/rspace-client-python

Example Python client code for the RSpace API

Primary LanguagePythonApache License 2.0Apache-2.0

rspace-client-python

This project contains a client which helps calling RSpace APIs. There are some example Python scripts.

To begin with you'll need an account on an RSpace server and an API key which you can get from your profile page. You can sign up for a free RSpace account at https://community.researchspace.com

In these examples we'll be using the rspace_client package (code is in rspace_client folder) which provides an abstraction over lower-level libraries. It's compatible with both Python 2 and Python 3.

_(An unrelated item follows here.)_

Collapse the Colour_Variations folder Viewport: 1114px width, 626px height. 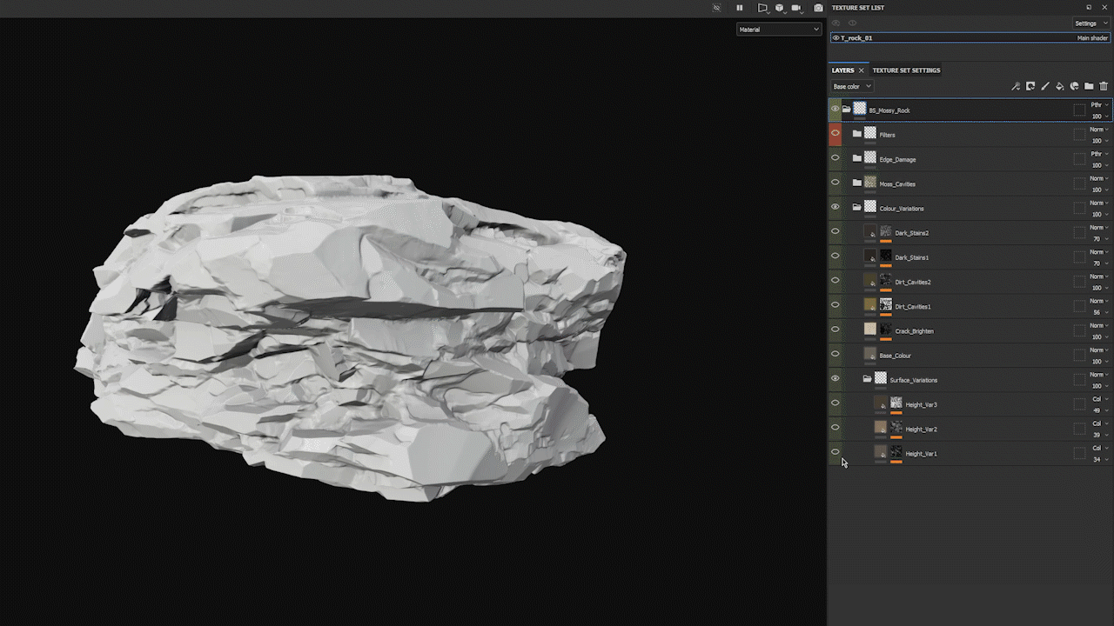(x=856, y=207)
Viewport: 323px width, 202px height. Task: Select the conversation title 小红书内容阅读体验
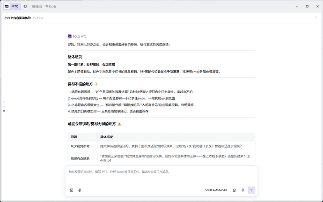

All the code listed here is in the project.

For full details of our API spec please see https://your.rspace.com/public/apiDocs

To install rspace-client and its dependencies, run

pip3 install rspace-client

You may need to install six and requests modules:

pip3 install six requests

To run the example scripts in the examples folder, cd to that folder, then run

python3 ExampleScript.py https://your.rspace.com MyAPIKey

replacing MyAPIKey with your key, and ExampleScript.py with the name of the script you want to run.

A basic query to list documents

First of all we'll get our URL and key from a command-line parameters.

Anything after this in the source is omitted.